START GIVEN ENTRIES
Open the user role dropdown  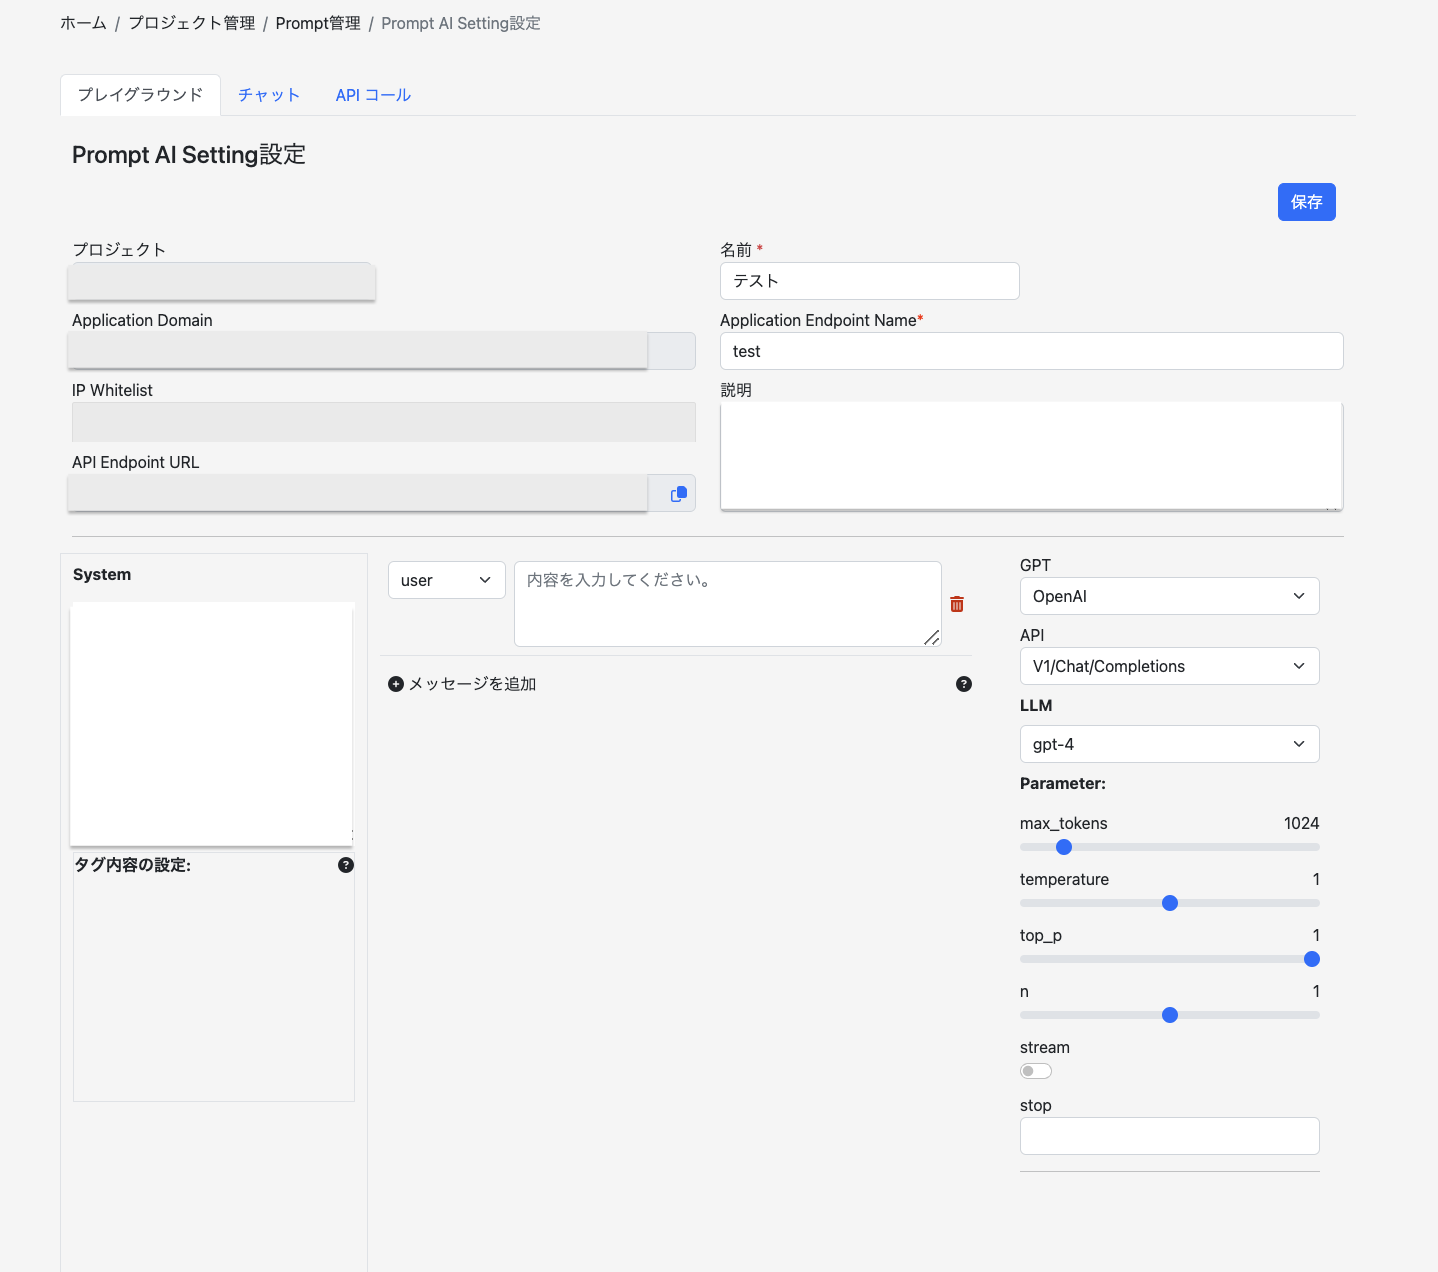click(446, 580)
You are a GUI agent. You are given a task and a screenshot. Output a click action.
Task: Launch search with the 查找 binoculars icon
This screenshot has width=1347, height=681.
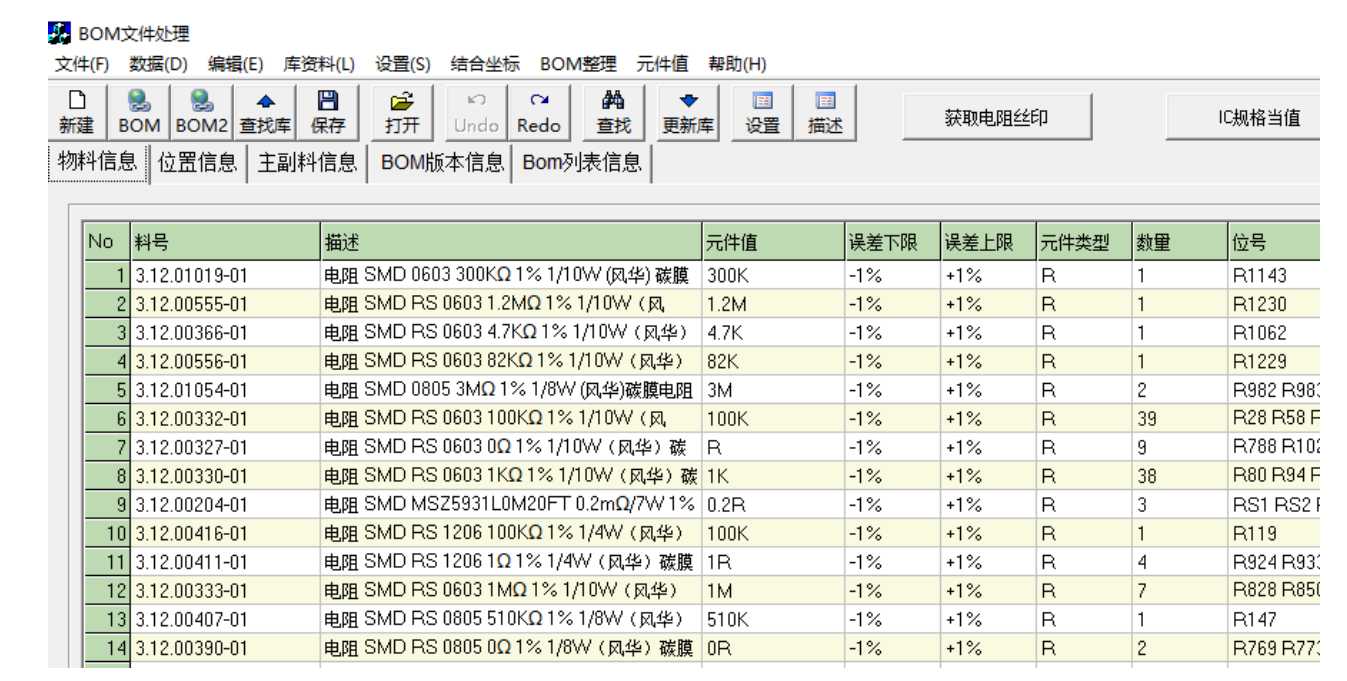pyautogui.click(x=613, y=112)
END GIVEN ENTRIES
[YOUR ASSIGNMENT] Reproduce the records above exactly, but only from the line containing "Task: Launch search" through the last line, both included, and without any pictures.

[SOLUTION BELOW]
Task: Launch search with the 查找 binoculars icon
This screenshot has width=1347, height=681.
pyautogui.click(x=613, y=112)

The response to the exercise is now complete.